Vít Valenta

Personal information
- Full name: Vít Valenta
- Date of birth: 4 January 1983 (age 43)
- Place of birth: Uherské Hradiště, Czechoslovakia
- Position: Midfielder

Youth career
- TJ Sokol Kněžpole
- SS Uherské Hradišté
- 1994–2001: Synot Staré Město

Senior career*
- Years: Team / Apps / (Gls)
- 2001: Synot Staré Město
- 2001: PSV Eindhoven / 0 / (0)
- 2002–2003: Lommel / 27 / (6)
- 2003–2005: HSC '21
- 2005–2006: Cercle Brugge / 17 / (1)
- 2007–2009: FC Volendam / 33 / (1)
- 2009–2012: 1. FC Slovácko / 46 / (0)
- Total:  / 123 / (8)

= Vít Valenta =

Czech footballer

Vít Valenta (born 4 January 1983 in Uherské Hradiště) is a former Czech professional football player. He played as a midfielder and was known for his long throws.

Valenta was noticed by PSV Eindhoven at the age of 17, while playing in the UEFA Intertoto Cup with Synot Staré Město. He was signed by Lommel soon afterwards, having become too expensive for PSV. The Czech Republic was not part of the European Union at that time, so PSV was ought to pay Valenta € 400.000 per year. But only one season later, Lommel went bankrupt.

Valenta did not immediately find a new team, so he signed an amateur contract with the Dutch Hoofdklasse side HSC '21. He was successful at that level, and signed a new professional contract one season later with Cercle Brugge in Belgium. Cercle considered him a successor to Harald Meyssen, but Valenta could not fulfil these expectations and was released by Cercle in January 2007 on a free transfer.

Valenta went back to Netherlands to join FC Volendam. After 4 months, he was granted a work permit, so Volendam was able to offer him a contract.
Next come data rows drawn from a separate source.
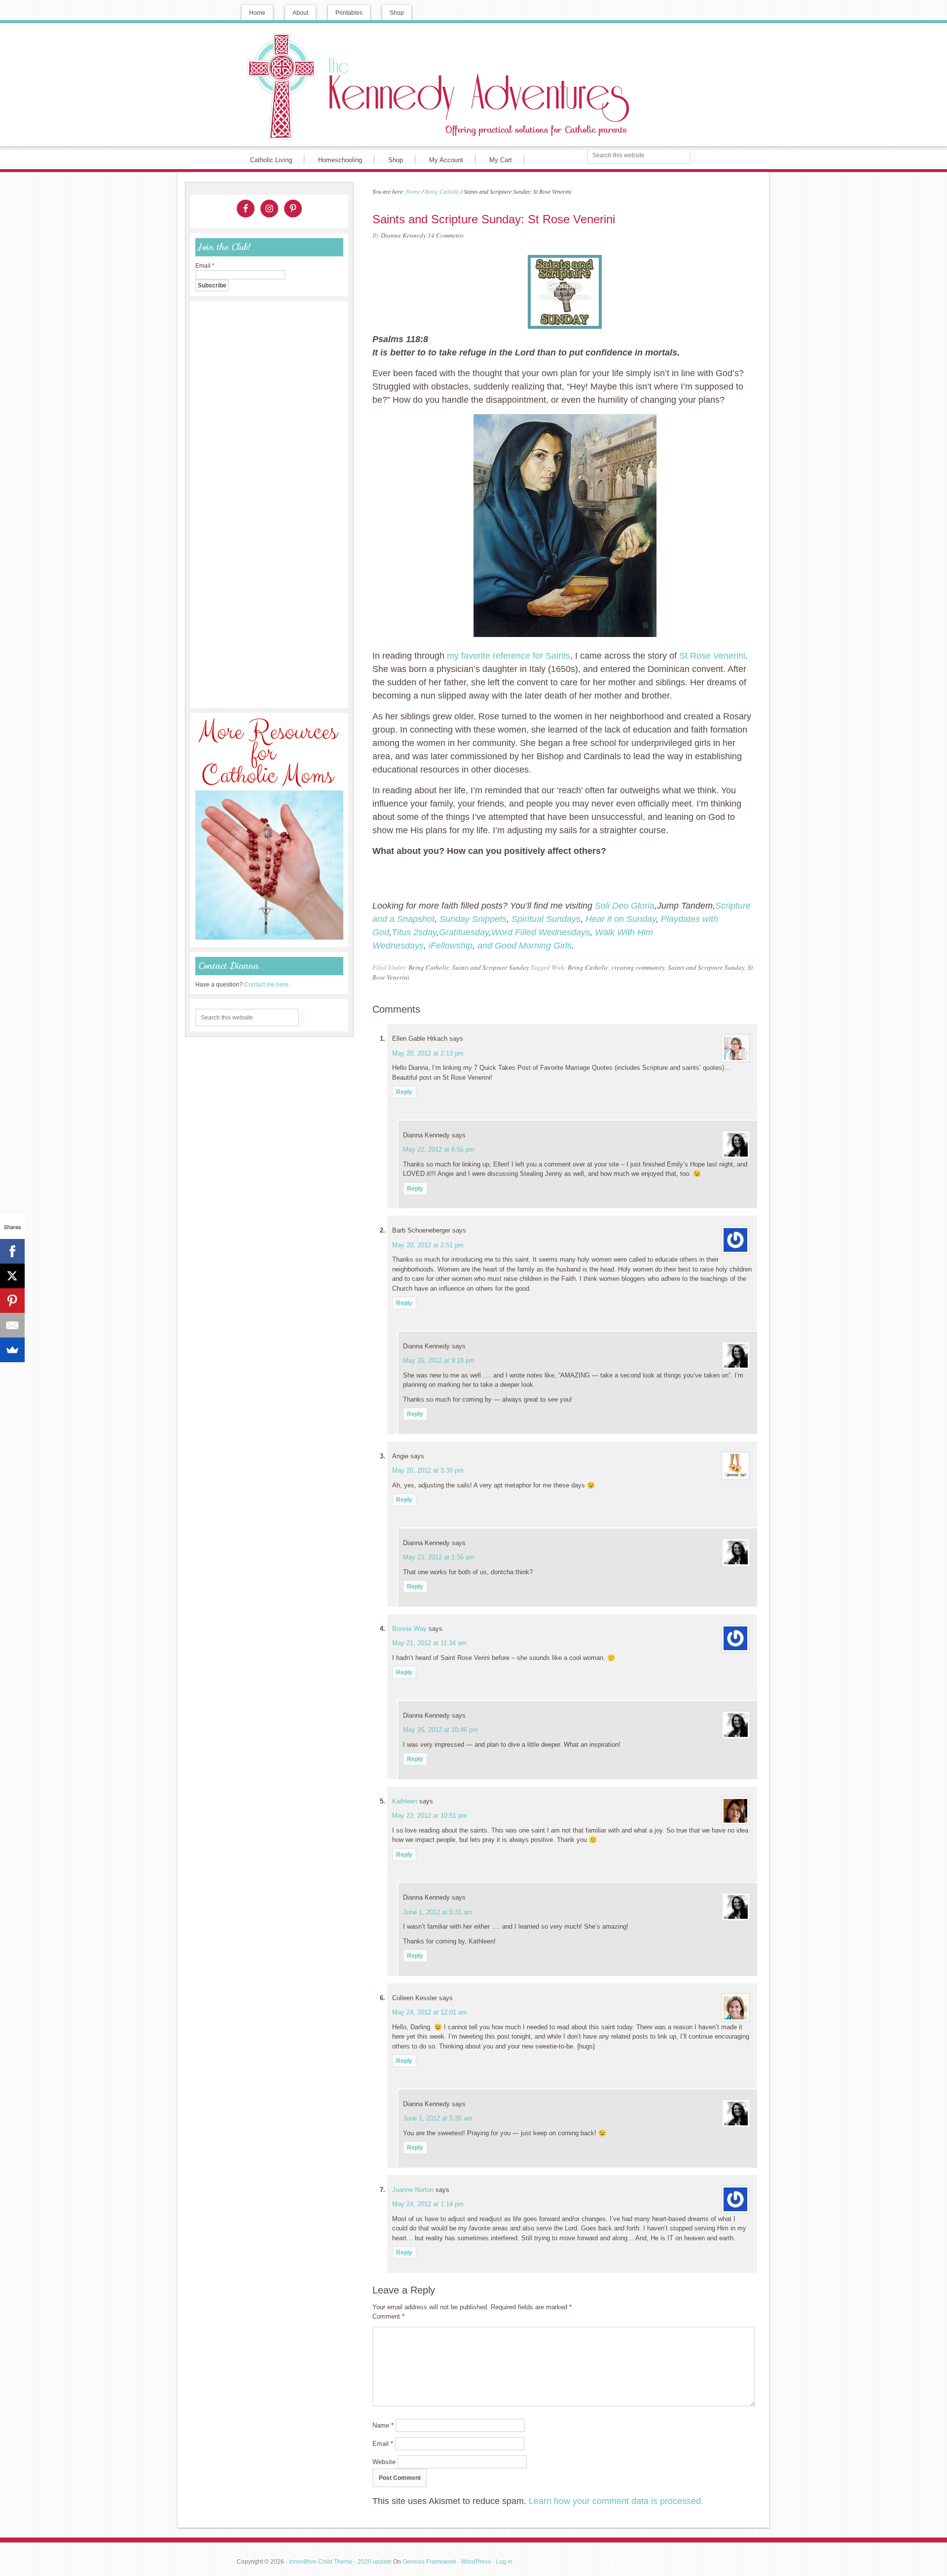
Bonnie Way (409, 1628)
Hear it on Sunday (620, 919)
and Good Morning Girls (524, 946)
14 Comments (446, 235)
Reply (404, 1092)
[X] (12, 1276)
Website (384, 2462)
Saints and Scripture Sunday (490, 967)
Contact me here (266, 984)
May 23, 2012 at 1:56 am (438, 1557)
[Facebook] (12, 1251)
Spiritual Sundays (546, 919)
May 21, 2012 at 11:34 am (429, 1643)
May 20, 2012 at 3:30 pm (428, 1470)
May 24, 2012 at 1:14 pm (428, 2204)
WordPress (476, 2561)
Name (383, 2425)
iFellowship (451, 946)
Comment (388, 2316)
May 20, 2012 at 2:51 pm (428, 1245)
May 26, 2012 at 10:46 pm (440, 1729)
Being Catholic (428, 967)
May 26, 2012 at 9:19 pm (438, 1360)
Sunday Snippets (473, 919)
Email (382, 2443)
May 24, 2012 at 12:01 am (429, 2012)
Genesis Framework (429, 2561)
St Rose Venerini (712, 656)
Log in (504, 2561)
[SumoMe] (12, 1350)
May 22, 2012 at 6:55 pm (438, 1149)
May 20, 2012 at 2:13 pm (428, 1053)
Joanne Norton (413, 2189)
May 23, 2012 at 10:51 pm (429, 1815)
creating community (638, 967)
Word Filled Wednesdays (540, 932)
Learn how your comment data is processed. (616, 2501)
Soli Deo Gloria (625, 906)
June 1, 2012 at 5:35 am (438, 2118)
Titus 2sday (414, 932)
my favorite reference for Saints (508, 656)
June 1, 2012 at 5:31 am (438, 1912)
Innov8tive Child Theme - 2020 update (340, 2561)
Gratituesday (464, 932)
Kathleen (404, 1801)
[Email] (12, 1325)
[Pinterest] (12, 1300)
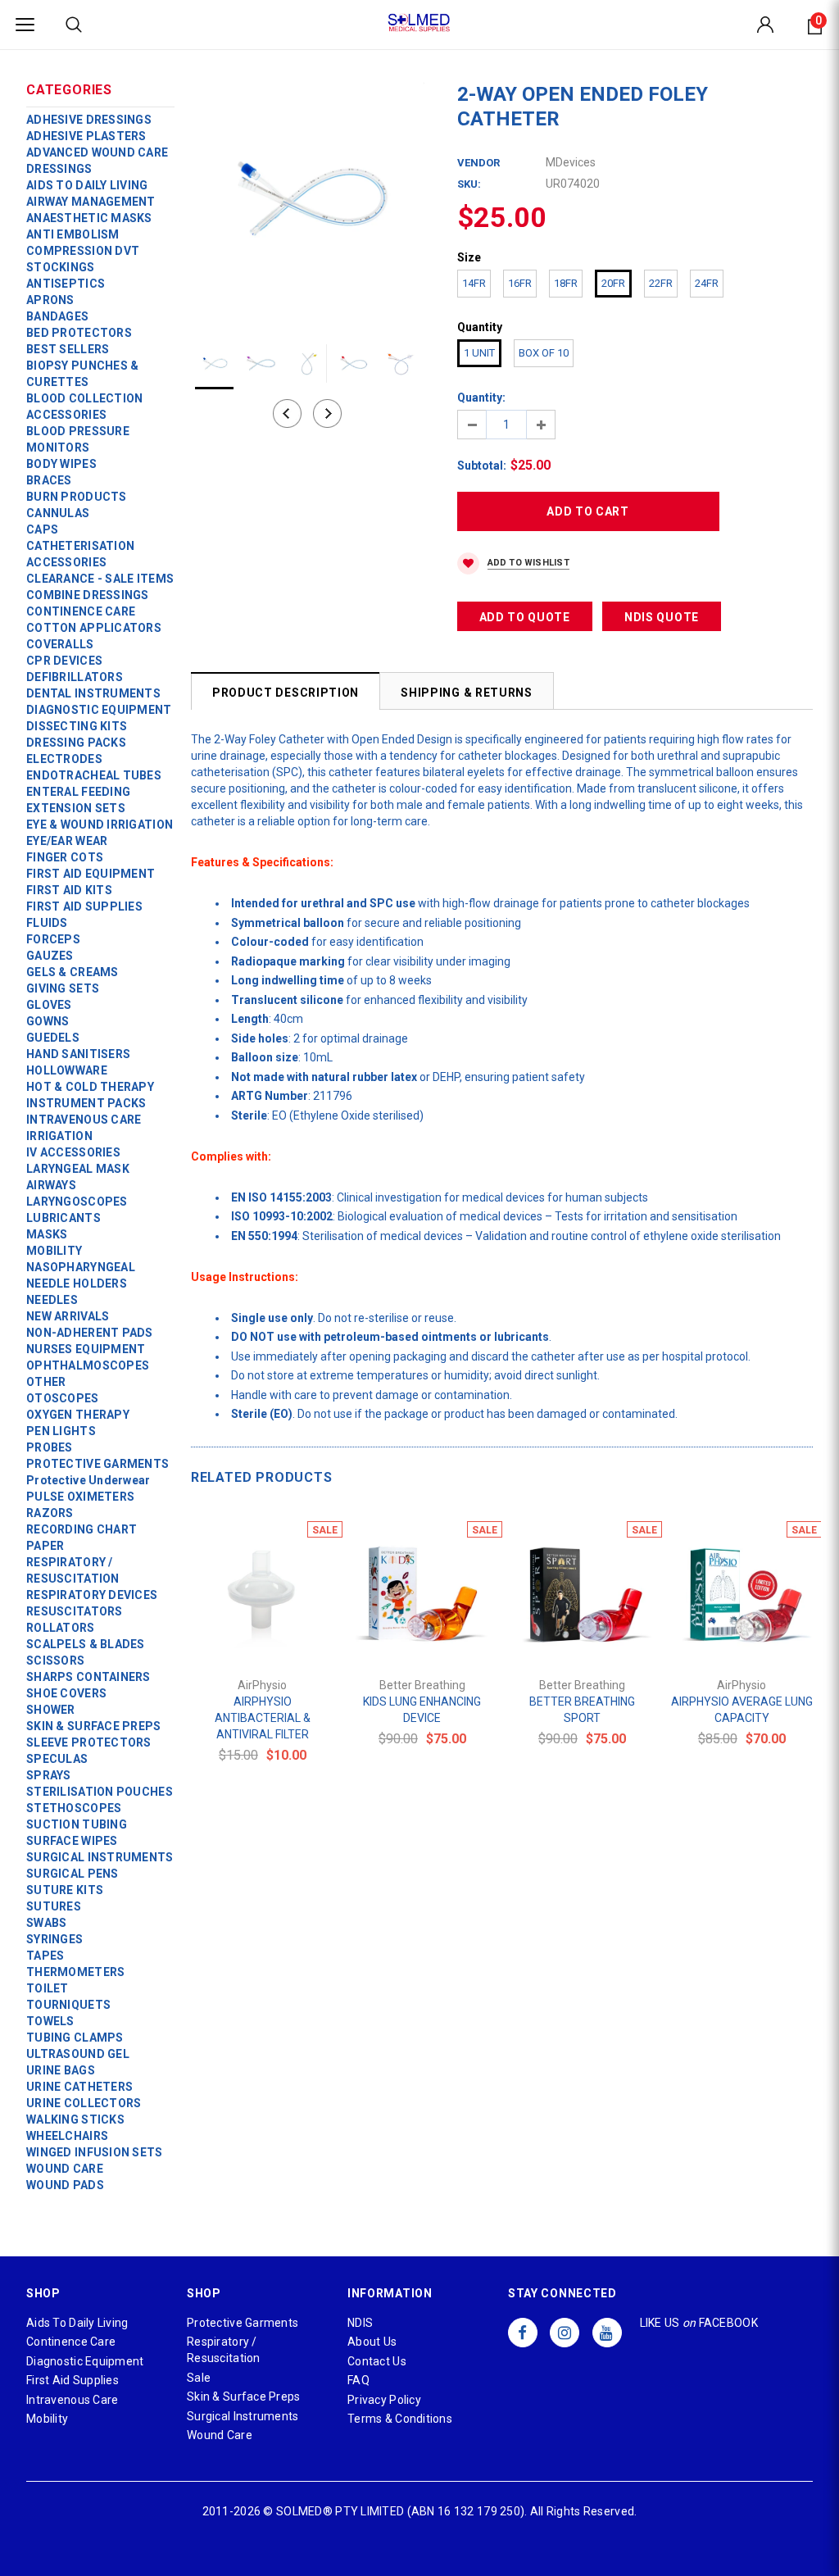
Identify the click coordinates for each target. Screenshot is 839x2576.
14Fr (474, 283)
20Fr (613, 283)
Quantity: (481, 397)
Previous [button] (287, 413)
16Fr (520, 283)
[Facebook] (522, 2332)
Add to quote (524, 617)
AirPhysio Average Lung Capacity (742, 1709)
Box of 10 (544, 353)
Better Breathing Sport (582, 1709)
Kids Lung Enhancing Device (422, 1709)
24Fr (707, 283)
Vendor (478, 163)
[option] (307, 199)
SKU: (469, 184)
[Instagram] (564, 2332)
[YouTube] (607, 2332)
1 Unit (479, 353)
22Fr (661, 283)
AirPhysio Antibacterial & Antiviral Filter (263, 1718)
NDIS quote (661, 617)
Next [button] (327, 413)
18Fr (566, 283)
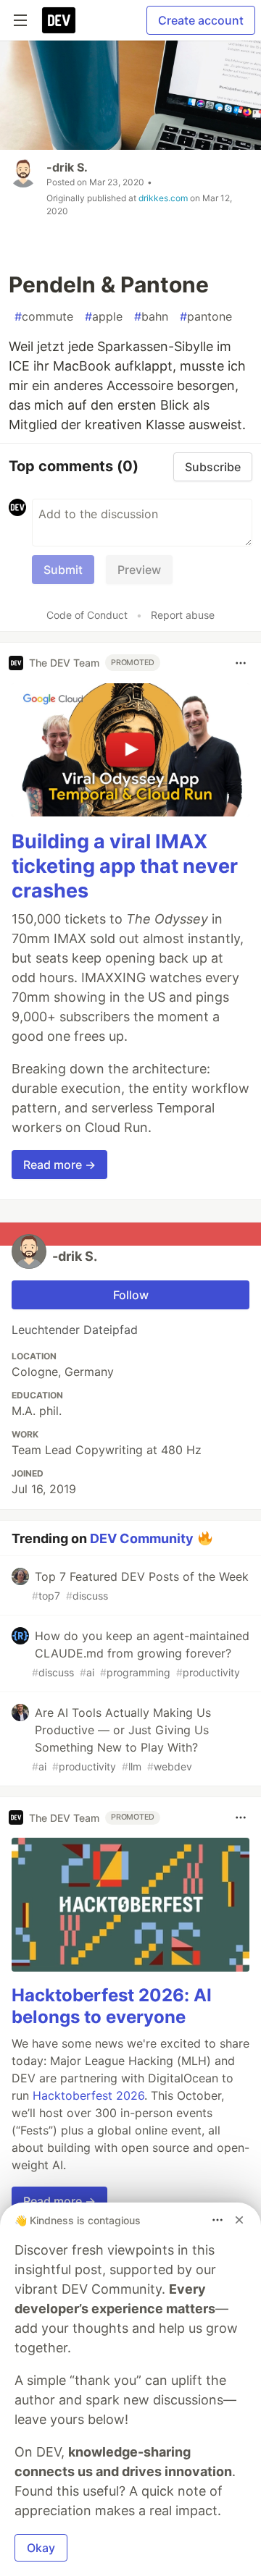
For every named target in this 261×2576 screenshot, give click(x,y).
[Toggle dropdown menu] (240, 663)
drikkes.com (163, 198)
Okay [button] (41, 2548)
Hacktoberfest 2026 (88, 2095)
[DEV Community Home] (59, 20)
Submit (63, 569)
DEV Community (142, 1538)
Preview (139, 569)
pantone (206, 316)
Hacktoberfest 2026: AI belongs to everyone (112, 2006)
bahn (151, 316)
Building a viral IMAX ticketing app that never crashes (125, 866)
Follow (131, 1295)
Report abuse (183, 615)
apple (104, 316)
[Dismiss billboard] (239, 2219)
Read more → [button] (59, 1164)
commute (43, 316)
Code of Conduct (87, 615)
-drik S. (67, 167)
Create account (201, 20)
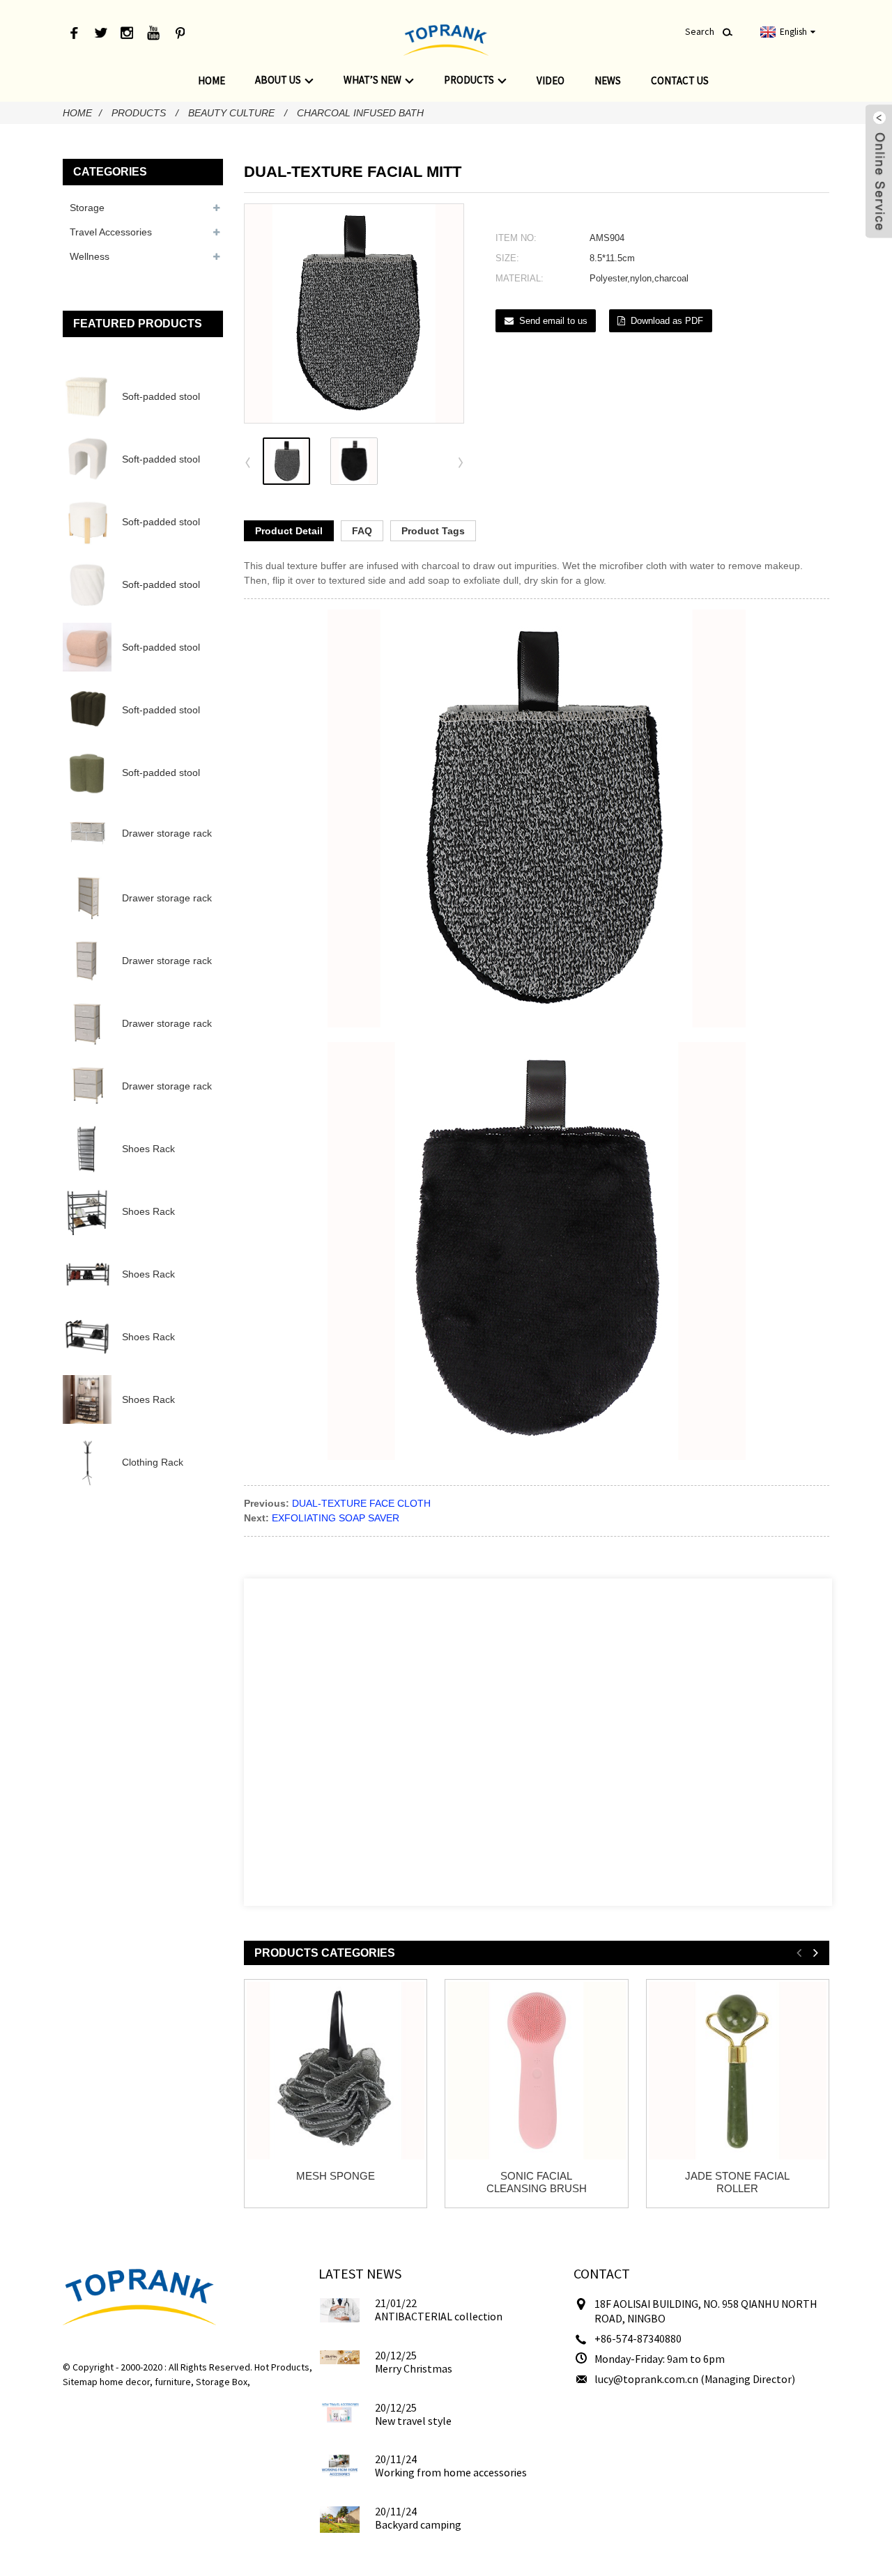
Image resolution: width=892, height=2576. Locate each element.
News (607, 80)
Valenta returned to the Czech Republic by signing a 3-year contract with 1. FC Slovácko, where he quickly became the team's captain. However, due to a dispute with Slovácko's manager Miroslav Soukup and the end of his contract, he decided to retire from professional football at the age of only 28. He joined the amateur team SV Großweikersdorf in the sixth tier of the Austrian league. He subsequently trained the youth team at SK Borsice.